◆ Activity ◆
Look through the entries. Copy each line that has the word "will".

Stored items:
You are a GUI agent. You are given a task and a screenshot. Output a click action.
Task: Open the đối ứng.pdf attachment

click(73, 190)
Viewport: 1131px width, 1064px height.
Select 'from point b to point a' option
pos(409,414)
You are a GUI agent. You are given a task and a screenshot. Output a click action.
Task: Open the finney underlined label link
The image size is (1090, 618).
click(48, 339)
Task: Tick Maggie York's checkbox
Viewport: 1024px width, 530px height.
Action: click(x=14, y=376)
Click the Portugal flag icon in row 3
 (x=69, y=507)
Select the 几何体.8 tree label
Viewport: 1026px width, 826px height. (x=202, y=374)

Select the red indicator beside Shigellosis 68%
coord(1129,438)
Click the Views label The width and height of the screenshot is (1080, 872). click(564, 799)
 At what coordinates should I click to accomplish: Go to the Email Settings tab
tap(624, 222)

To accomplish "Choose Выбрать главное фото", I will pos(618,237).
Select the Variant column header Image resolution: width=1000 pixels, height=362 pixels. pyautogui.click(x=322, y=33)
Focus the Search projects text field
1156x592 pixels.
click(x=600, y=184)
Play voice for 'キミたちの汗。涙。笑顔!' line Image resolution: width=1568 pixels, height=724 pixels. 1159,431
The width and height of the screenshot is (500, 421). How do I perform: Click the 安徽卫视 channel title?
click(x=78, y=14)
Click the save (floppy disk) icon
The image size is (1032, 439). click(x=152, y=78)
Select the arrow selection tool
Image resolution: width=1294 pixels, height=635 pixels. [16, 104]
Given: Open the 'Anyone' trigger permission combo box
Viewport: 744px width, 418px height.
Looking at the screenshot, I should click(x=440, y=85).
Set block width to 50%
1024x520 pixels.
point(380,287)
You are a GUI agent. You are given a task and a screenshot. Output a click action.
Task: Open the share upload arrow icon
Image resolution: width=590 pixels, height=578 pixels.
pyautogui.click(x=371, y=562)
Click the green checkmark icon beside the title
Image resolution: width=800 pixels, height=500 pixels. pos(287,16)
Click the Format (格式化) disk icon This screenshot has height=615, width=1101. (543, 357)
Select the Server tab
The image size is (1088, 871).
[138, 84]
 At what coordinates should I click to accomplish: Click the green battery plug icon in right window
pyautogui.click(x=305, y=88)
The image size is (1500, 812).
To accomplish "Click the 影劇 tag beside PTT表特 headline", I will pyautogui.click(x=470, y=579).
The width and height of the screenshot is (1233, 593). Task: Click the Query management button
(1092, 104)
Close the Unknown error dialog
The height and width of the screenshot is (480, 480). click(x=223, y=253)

◆ Exercise answer ◆
To accomplish "Choose Выбрать главное фото", I will pos(618,237).
To accomplish "Click the 影劇 tag beside PTT表特 headline", I will pyautogui.click(x=470, y=579).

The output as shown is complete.